By Chuck Graham, TucsonStage.com
From left, Susan Arnold, Gretchen Wirges and India Osborne help create the audio magic at Scoundrel & Scamp.
Be honest now, how many times have you ever thought of Shakespeare's three witches along with the Three Little Pigs in the same sentence?
Fanciful playwright Mickle Maher (“A Happiness That Morning Is”) has proudly claimed that space with his humorously chaotic “It Is Magic,” a sort of fever dream in a backstage setting using psychological stage tricks as the MacGuffin that animates conflicted motivations in a community theater company whose desire to perform often exceeds its ability to do so.
If you count yourself among the proud cohort that has seen “Waiting For Guffman” at least three times, you will thoroughly enjoy “It Is Magic,” now streaming online through Oct. 3 in an audio production by the Scoundrel & Scamp Theatre.
Here in the midst of the COVID pandemic, S&S has opened the first play of its 2020-21 season online by simply recording the actors' voices performing Maher's script, with Bryan Rafael Falcon directing. With Maher's words doing double duty to convey all of the acting, the effect is like old time radio theater.
Falcon makes the innovative production feel a little more vintage by posting on the video screen black & white photos of the cast while the audio plays.
The dialogue creates a wild and crazy atmosphere with little need for reality. Maher has made the plot deliberately confusing to accelerate the fun – which this cast gleefully energizes with enthusiasm and a shameless love for exaggerated expression.
Sharing as the cast in this true ensemble effort are Susan Arnold, India Osborne, Gretchen Wirges, Lance Guzman and John Keeney.
The 90-minute production is set in the basement of a theater building where an audition is being held as, upstairs, a play opens in the main performance space.

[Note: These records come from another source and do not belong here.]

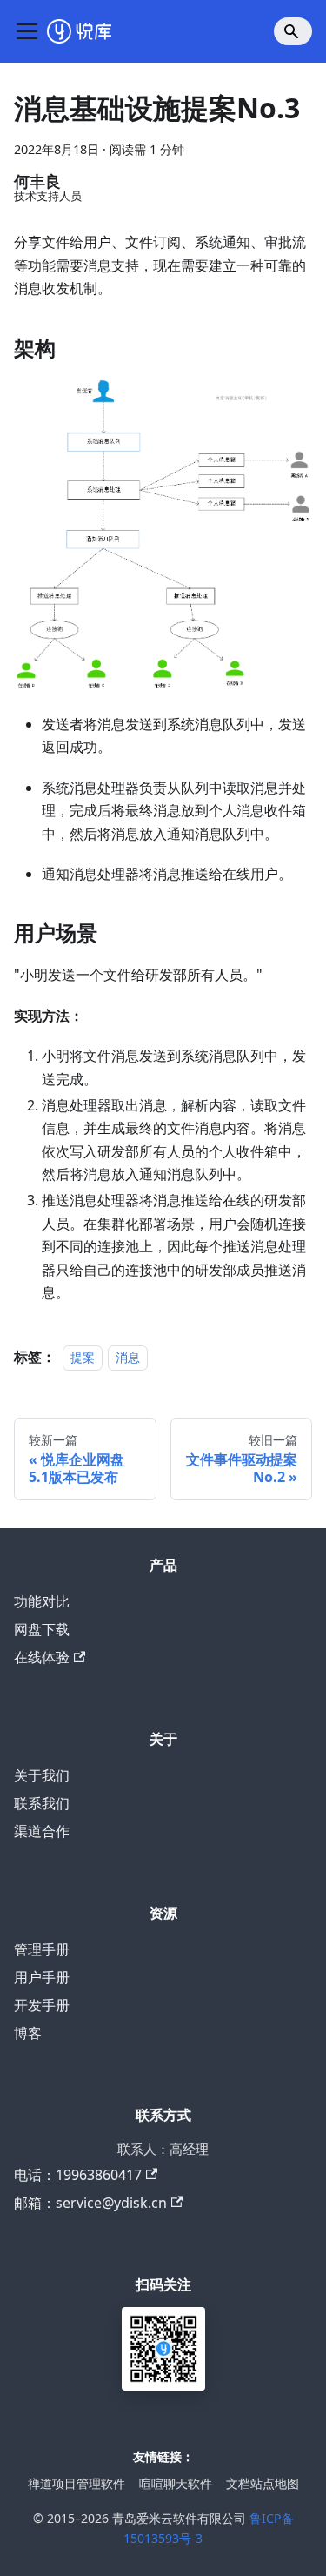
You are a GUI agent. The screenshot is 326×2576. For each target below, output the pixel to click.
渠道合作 (42, 1831)
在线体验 (42, 1657)
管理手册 (42, 1949)
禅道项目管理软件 (76, 2483)
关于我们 (42, 1775)
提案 (82, 1357)
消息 (128, 1357)
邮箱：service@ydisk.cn (90, 2202)
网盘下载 (42, 1629)
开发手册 (42, 2005)
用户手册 (42, 1977)
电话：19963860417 (78, 2174)
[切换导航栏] (27, 31)
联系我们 (42, 1803)
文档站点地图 (262, 2483)
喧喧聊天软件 (175, 2483)
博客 (28, 2033)
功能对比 (42, 1601)
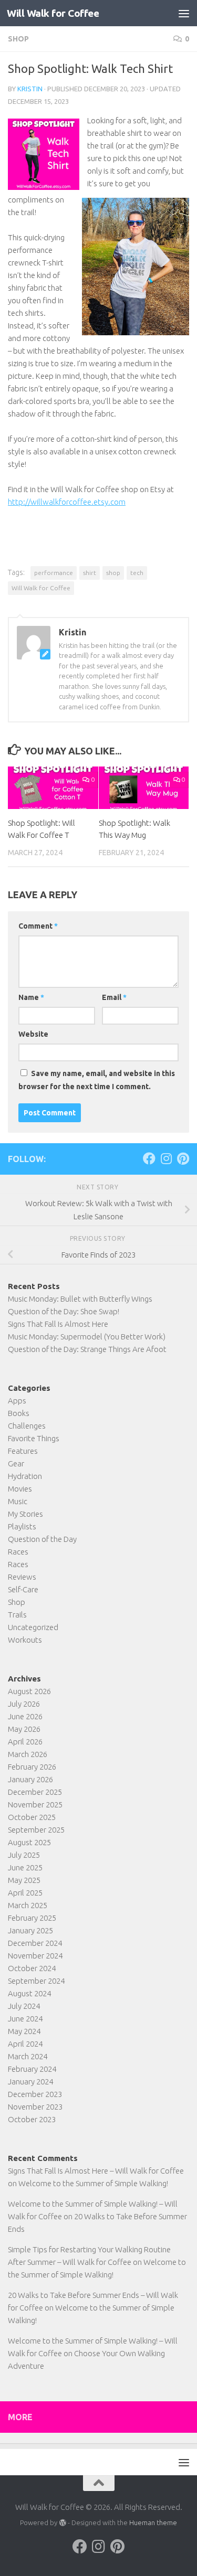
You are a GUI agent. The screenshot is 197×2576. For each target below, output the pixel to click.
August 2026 (29, 1691)
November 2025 (35, 1804)
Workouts (25, 1639)
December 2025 (35, 1791)
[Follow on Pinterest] (183, 1158)
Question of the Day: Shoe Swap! (63, 1311)
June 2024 (25, 2018)
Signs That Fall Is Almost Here (58, 1323)
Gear (16, 1463)
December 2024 (35, 1943)
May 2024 (24, 2031)
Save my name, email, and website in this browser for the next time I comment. (96, 1080)
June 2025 (25, 1867)
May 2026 (24, 1729)
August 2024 (29, 1993)
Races (18, 1551)
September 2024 (36, 1980)
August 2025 (29, 1842)
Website (33, 1034)
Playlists (22, 1526)
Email (114, 997)
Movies (20, 1488)
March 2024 (27, 2056)
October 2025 (32, 1817)
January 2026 (30, 1779)
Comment (38, 926)
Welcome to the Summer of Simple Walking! (93, 2183)
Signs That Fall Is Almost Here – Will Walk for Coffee (96, 2170)
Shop (18, 39)
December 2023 (35, 2094)
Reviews (22, 1576)
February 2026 (32, 1766)
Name (31, 997)
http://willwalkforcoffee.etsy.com (67, 501)
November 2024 (35, 1955)
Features (23, 1450)
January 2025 (30, 1930)
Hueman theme (153, 2522)
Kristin (30, 88)
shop (113, 572)
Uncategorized (33, 1627)
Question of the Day (42, 1539)
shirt (89, 572)
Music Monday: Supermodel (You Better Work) (86, 1336)
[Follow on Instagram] (166, 1158)
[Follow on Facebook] (149, 1158)
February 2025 (32, 1917)
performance (53, 572)
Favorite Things (33, 1438)
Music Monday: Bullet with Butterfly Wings (80, 1298)
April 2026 (25, 1741)
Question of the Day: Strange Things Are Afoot (87, 1349)
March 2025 (27, 1905)
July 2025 (24, 1854)
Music (17, 1501)
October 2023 (32, 2119)
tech (136, 572)
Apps (17, 1400)
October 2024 (32, 1968)
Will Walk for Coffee (53, 13)
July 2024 (24, 2006)
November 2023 (35, 2106)
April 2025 (25, 1892)
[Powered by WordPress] (62, 2522)
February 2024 (32, 2068)
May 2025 (24, 1880)
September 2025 (36, 1829)
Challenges (27, 1425)
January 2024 (30, 2081)
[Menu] (184, 13)
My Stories (25, 1513)
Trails (17, 1614)
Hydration (25, 1476)
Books (18, 1413)
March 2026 (27, 1754)
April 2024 (25, 2043)
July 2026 (24, 1703)
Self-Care (23, 1589)
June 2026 (25, 1716)
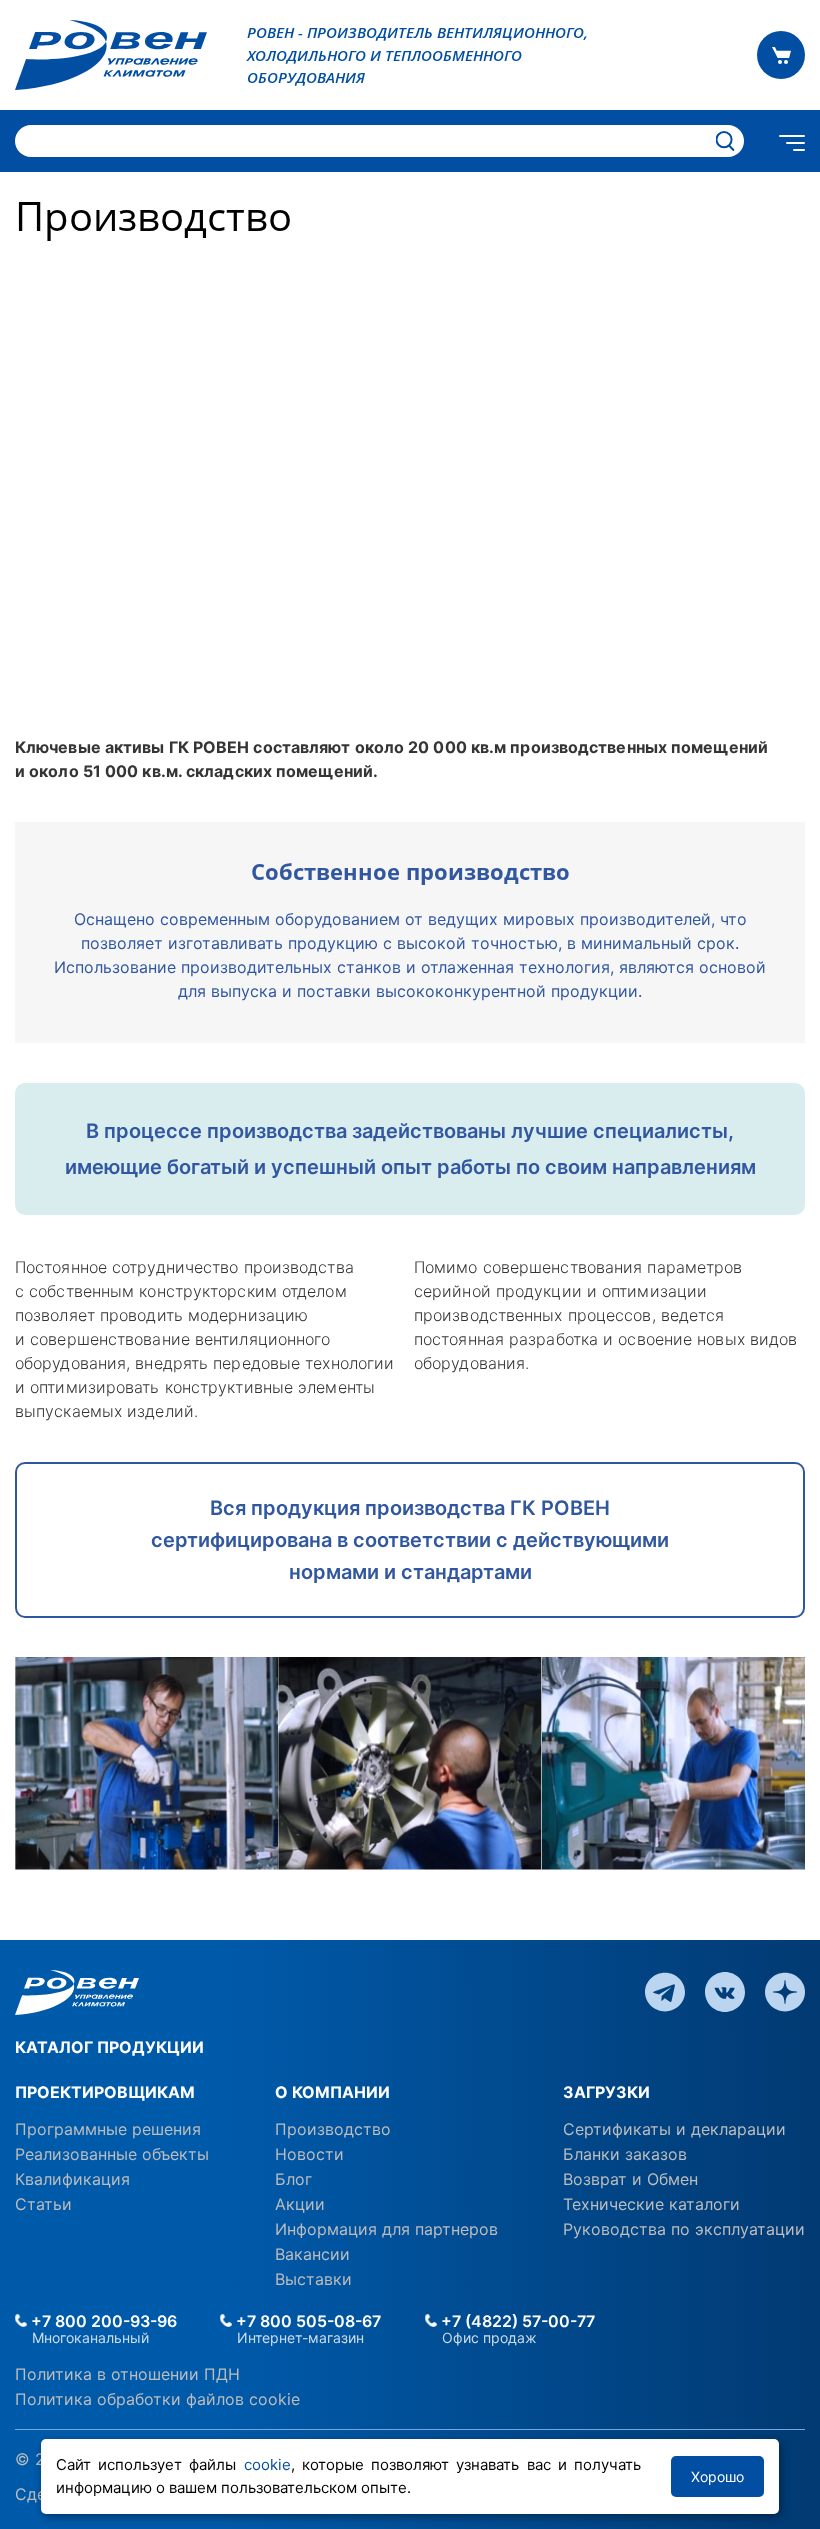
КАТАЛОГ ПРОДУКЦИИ (109, 2047)
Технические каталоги (651, 2204)
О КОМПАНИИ (332, 2092)
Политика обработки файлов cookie (157, 2399)
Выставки (313, 2279)
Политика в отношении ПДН (127, 2374)
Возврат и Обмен (630, 2179)
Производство (333, 2129)
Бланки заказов (625, 2154)
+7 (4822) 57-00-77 (516, 2321)
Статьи (43, 2204)
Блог (293, 2179)
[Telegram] (665, 1991)
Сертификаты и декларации (674, 2129)
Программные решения (108, 2129)
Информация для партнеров (386, 2229)
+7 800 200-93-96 (102, 2321)
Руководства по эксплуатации (684, 2229)
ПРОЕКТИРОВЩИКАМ (105, 2092)
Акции (300, 2204)
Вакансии (312, 2254)
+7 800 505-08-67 (306, 2321)
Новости (309, 2154)
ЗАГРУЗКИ (606, 2092)
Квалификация (72, 2179)
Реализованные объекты (112, 2154)
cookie (267, 2464)
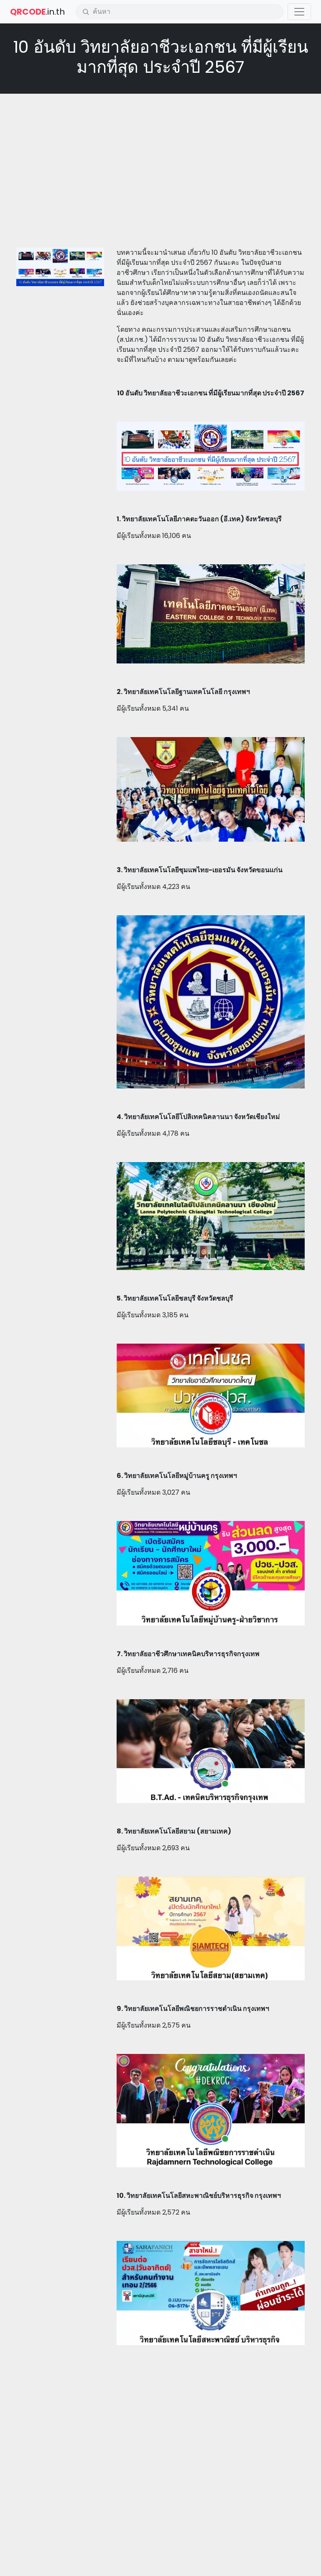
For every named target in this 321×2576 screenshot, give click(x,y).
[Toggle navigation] (299, 11)
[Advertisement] (160, 160)
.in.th (37, 12)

Don't bother trying to carefully follow the plot. The real fun is in all the inside theater talk, the cuts and quips about a stage life that feels more like an addiction – no one is getting paid and no one would dream of leaving.
My favorite bit of logic reminds the actors who don't get cast in a role that now they can become a part of the audience, which is always the most important part of every play.
All these actors agree “capturing the magic” is essential. But a few believe some words are more magical than others. Or maybe it's not the words, but the actor that has the magic.
As with all art, everything is so subjective. Is the artistic director always fair, or is the artistic director playing favorites? And how does a person get to be one of the artistic director's favorites, anyway?
There's a lot of business about how everyone is supposed to say “the Scottish play” instead of the actual title of the Bard's kilted classic. Centuries-old backstage lore holds it is bad luck to say the title out loud. Hard core true believers insist you can't even say the name of the lead character in the Scottish play.
There are also some keen insights into the theater lifestyle, as well, such as observations on the artificial nature of the audition itself. How can the actor create real magic in the artificial audition process?
Is it real magic without also having the actual play? Does that mean the audition should be more magical than the play itself?
There's lots of other stuff like that to be questioned, as well.